INSTRUCTION: In the lines from the one containing "Where should I click to: Copy" up to and including the one containing "tap(157, 101)", change "computer-use agent" to "GUI agent". Write those lines out again with everything else left as is.

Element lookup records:
—————
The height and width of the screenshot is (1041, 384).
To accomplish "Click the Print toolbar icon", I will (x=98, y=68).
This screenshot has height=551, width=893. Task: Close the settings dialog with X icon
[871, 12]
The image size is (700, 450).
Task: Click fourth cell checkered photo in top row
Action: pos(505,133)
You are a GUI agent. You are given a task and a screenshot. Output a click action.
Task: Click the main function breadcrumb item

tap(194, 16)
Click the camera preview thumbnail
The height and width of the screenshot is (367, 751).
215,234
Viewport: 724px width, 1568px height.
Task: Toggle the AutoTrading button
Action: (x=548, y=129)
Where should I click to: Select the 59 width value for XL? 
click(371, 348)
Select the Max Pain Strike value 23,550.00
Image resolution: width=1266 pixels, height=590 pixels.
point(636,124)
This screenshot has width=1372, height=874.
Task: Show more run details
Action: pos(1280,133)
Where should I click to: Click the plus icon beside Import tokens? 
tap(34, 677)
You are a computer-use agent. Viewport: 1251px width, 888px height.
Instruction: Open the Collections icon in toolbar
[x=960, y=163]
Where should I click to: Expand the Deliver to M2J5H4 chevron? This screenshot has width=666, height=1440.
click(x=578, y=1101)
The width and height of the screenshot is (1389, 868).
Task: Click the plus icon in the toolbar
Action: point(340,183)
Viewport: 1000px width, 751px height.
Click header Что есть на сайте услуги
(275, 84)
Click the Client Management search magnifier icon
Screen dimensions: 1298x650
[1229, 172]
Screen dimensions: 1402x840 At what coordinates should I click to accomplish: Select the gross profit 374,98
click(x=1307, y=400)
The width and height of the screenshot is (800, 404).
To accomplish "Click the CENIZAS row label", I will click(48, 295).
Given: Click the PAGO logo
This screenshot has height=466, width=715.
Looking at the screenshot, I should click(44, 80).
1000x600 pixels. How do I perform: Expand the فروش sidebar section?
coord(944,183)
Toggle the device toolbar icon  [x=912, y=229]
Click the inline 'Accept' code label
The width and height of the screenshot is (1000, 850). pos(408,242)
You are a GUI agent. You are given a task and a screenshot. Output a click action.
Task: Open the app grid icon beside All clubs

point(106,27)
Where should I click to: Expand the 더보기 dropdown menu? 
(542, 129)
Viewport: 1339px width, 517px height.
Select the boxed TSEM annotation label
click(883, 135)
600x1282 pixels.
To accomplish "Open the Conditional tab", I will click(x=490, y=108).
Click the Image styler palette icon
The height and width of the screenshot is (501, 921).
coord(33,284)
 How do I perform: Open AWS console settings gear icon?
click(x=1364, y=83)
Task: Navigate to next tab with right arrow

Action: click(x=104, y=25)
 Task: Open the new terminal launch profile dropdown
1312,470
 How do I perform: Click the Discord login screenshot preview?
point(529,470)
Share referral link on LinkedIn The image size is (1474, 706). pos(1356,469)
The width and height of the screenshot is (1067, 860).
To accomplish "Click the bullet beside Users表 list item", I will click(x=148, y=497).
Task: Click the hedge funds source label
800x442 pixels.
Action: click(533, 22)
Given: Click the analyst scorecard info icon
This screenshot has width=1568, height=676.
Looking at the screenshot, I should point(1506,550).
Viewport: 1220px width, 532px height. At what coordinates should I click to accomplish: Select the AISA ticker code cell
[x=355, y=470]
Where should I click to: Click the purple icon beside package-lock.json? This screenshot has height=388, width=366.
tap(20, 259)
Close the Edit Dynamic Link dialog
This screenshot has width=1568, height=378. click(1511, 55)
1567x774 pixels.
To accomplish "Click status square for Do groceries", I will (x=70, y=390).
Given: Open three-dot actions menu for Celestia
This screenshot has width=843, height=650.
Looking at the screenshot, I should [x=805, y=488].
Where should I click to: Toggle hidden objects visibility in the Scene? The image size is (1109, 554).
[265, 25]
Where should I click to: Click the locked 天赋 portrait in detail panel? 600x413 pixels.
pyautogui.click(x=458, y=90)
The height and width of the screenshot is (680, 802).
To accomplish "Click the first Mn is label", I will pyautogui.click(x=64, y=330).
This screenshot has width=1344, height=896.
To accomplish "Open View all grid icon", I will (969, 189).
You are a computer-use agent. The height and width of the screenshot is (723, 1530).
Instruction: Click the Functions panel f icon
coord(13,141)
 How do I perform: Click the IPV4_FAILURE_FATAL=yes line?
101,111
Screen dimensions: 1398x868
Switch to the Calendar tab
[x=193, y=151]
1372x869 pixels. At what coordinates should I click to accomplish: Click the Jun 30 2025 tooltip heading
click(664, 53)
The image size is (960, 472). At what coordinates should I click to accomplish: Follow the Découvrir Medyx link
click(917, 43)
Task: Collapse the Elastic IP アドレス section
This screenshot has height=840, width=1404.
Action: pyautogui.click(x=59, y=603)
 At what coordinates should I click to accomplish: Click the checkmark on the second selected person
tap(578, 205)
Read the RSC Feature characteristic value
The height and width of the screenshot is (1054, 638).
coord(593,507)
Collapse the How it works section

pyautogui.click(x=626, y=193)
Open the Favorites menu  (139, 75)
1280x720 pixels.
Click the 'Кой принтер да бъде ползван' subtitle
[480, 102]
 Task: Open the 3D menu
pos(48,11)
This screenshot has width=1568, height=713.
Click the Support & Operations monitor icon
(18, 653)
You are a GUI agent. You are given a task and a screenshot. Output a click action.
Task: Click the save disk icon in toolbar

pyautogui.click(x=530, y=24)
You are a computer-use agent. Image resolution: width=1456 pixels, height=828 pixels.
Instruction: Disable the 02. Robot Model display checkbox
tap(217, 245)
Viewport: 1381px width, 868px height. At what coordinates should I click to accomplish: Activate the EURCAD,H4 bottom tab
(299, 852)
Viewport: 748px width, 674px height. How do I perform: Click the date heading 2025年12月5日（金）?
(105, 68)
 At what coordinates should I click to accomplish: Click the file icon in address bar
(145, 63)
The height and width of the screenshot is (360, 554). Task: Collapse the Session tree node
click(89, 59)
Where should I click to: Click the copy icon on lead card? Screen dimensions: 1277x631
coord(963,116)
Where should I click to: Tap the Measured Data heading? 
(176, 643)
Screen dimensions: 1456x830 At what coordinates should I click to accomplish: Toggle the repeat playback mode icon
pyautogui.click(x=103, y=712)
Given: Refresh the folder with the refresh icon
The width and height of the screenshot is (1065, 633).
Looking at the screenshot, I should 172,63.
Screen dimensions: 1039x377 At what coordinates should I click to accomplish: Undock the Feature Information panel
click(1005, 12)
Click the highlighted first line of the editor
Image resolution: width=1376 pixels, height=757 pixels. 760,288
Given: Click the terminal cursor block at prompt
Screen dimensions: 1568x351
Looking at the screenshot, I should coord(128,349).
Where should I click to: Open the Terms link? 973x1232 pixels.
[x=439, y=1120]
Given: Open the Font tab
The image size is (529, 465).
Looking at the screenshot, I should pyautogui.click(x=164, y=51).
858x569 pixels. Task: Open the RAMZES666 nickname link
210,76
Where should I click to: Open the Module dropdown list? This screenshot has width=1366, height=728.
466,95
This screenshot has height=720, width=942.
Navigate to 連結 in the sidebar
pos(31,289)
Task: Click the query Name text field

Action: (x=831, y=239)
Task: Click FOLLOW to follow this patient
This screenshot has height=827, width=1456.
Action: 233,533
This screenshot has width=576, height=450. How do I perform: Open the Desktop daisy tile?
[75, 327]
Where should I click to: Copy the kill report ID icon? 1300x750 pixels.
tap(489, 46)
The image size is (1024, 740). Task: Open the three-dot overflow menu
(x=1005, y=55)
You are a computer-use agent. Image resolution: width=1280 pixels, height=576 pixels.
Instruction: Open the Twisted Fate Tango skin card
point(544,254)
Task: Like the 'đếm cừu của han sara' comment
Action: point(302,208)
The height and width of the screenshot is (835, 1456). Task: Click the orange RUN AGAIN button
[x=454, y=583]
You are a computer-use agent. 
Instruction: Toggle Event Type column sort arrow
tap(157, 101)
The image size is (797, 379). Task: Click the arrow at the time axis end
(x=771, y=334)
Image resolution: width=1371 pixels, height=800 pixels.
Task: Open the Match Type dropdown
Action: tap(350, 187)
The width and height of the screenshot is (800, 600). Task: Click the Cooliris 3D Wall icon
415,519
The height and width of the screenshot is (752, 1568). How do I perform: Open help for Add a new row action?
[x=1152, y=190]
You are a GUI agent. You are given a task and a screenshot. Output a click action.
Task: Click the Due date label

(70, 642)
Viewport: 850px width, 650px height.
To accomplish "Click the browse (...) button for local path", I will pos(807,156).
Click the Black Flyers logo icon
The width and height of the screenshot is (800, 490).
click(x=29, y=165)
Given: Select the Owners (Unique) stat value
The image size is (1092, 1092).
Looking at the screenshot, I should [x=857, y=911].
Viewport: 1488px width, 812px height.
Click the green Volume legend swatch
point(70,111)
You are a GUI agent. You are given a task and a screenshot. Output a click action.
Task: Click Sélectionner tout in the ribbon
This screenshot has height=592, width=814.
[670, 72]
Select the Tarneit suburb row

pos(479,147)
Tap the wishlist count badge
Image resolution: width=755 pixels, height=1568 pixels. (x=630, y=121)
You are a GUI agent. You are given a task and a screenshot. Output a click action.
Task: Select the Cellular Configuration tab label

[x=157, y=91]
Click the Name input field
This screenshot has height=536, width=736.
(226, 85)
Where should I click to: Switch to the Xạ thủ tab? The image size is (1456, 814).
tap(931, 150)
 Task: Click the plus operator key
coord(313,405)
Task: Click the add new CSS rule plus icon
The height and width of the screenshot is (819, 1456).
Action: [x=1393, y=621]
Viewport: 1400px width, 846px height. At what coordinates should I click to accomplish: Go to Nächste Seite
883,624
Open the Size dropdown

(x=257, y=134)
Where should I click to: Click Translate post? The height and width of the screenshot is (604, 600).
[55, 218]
—————
RESPONSE:
Where should I click to: Copy the kill report ID icon? 1300x750 pixels.
tap(489, 46)
The image size is (1024, 740). Task: Open the three-dot overflow menu
(x=1005, y=55)
You are a GUI agent. Image resolution: width=1280 pixels, height=576 pixels.
Instruction: Open the Twisted Fate Tango skin card
point(544,254)
Task: Like the 'đếm cừu của han sara' comment
Action: point(302,208)
The height and width of the screenshot is (835, 1456). Task: Click the orange RUN AGAIN button
[x=454, y=583]
You are a GUI agent. 
Instruction: Toggle Event Type column sort arrow
tap(157, 101)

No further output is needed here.